After his three buddies, George, Don and Rex, kidnap Jim to take him to another celebration at his home, Jim decides that he has had enough of partying and goes to sleep. Jim later awakes to see a bright light illuminating from his apartment's swimming pool—and discovers an angel knocked unconscious after one of her wings was broken due to colliding with an orbiting satellite. Not wanting to see her be exploited and unable to get the local priest to listen (he thinks Jim is about to do something lewd when he attempts to disrobe the Angel to reveal her wings), Jim decides to keep her shielded from the world while he helps repair her wings. This proves difficult, as the Angel is unable to speak in human language (though she has no trouble understanding it), and is unaccustomed to the limitations/requirements of life as a mortal. However, she does develop a taste for fries.

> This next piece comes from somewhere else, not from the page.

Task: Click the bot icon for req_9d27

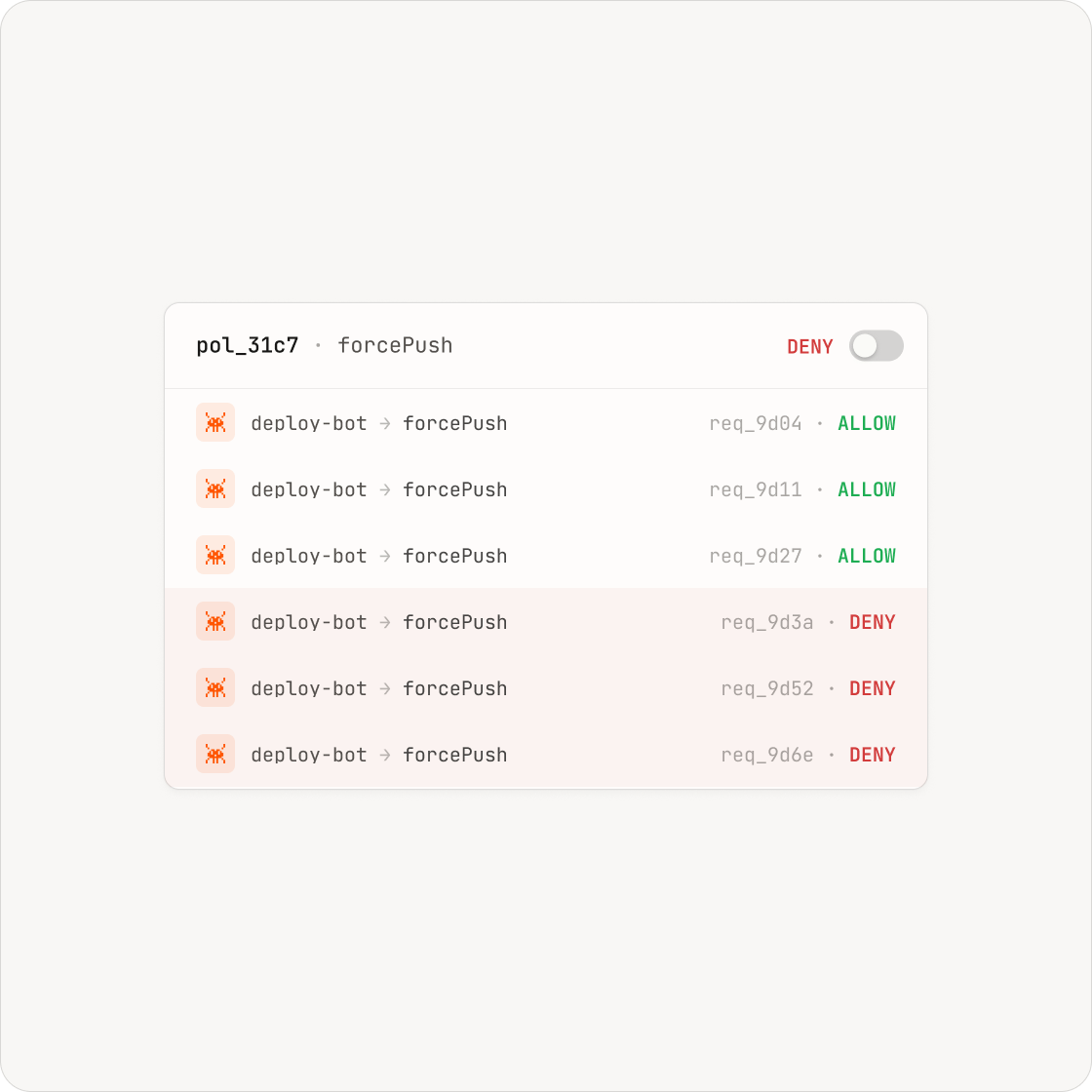Action: click(215, 555)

Inevitably, his buddies and his boss both discover her in his house; so does Patty, who—not seeing the Angel's wings—thinks that she is a mortal woman having an affair with Jim. Patty later sees the Angel and Jim together on television—wings still under wraps—as he rescues her from being exposed to the world by his buddies, who had kidnapped her.

They later escape to Jim's former childhood hideaway. In a short time, the Angel's wing is fully healed, allowing her to take flight and return to the pearly gates. However, drunk and delusional, Patty starts chasing Jim with a shotgun; her father, Jim's father, stepmother, and his buddies also arrive to confront him. Amid the chaos, Jim's uncontrollable headaches cause him to collapse to the ground, but the Angel returns to save him, using harmless but frighteningly-placed lightning bolts to drive away Patty and her father, never to return.

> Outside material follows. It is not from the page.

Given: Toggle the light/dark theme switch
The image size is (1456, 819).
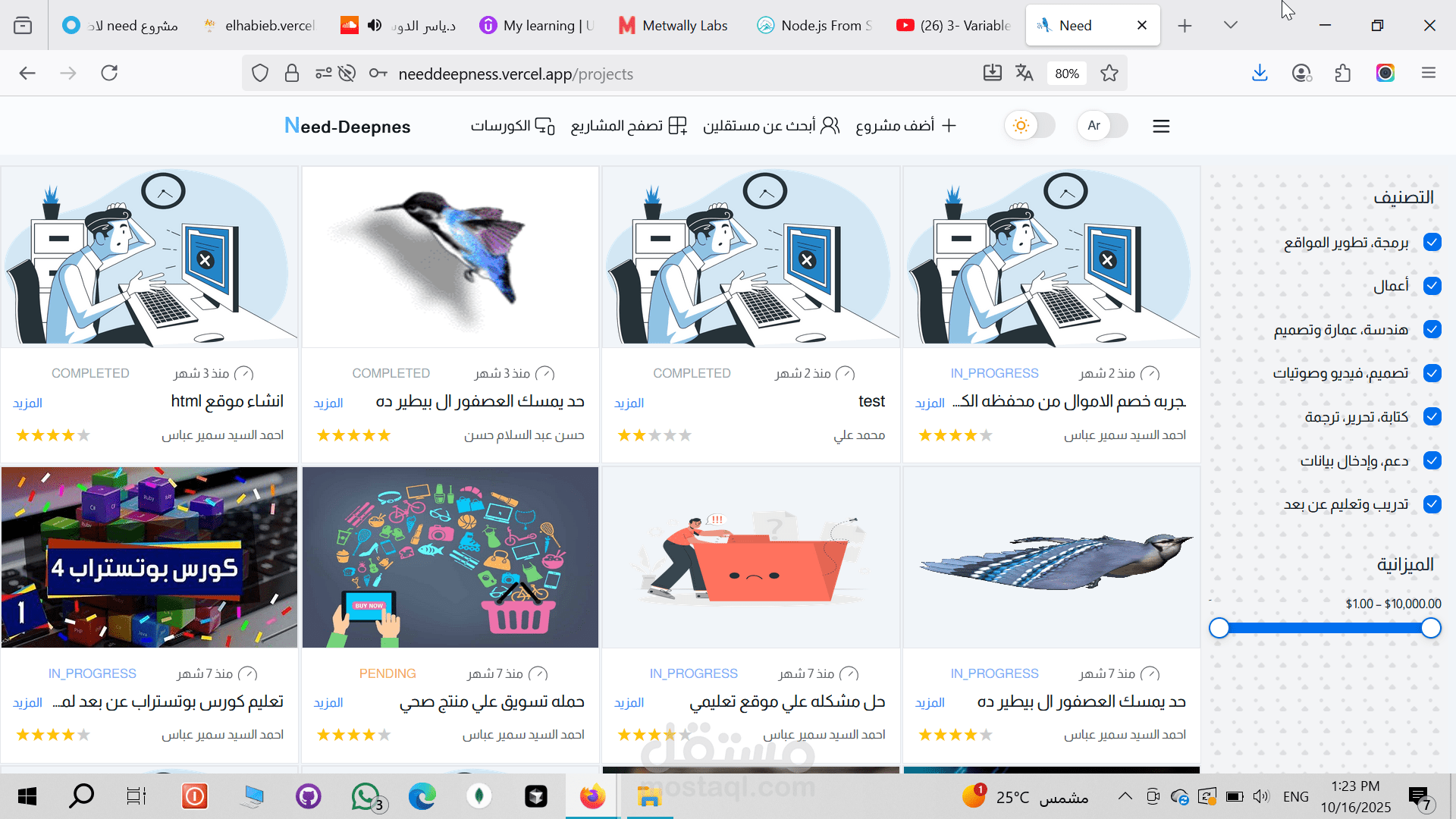Looking at the screenshot, I should pos(1030,126).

Later, in the hospital, Jim's brain tumor gets worse and his situation appears grim. The Angel comes back to see him, finally confirming that it was her original intention to take him to heaven. Instead, she saves him, and in the process is allowed to return to earth as a mortal woman, now able to speak English. She is now a nurse at the hospital. She kisses Jim after assuring him that he will be around and that they will be together for a long time, humorously stating that she has that information "from the highest authority".

Cast
 Michael E. Knight as James 'Jim' Sanders
 Phoebe Cates as Patricia 'Patty' Winston
 Emmanuelle Béart as Angel
 David Dukes as Edward Winston
 Phillip Brock as George
 Albert Macklin as Don
 Peter Kowanko as Rex
 Vinny Argiro as Ben Sanders
 Bibi Besch as Grace Sanders
 Cheryl Pollak as Rhonda/Cashier in Market
 Steven Banks as Aldridge
 Charles Lane as Father O'Shea
 J. Don Ferguson as Harlan Rafferty

Reception 
Date with an Angel currently holds an 11% rating on Rotten Tomatoes, from 9 reviews.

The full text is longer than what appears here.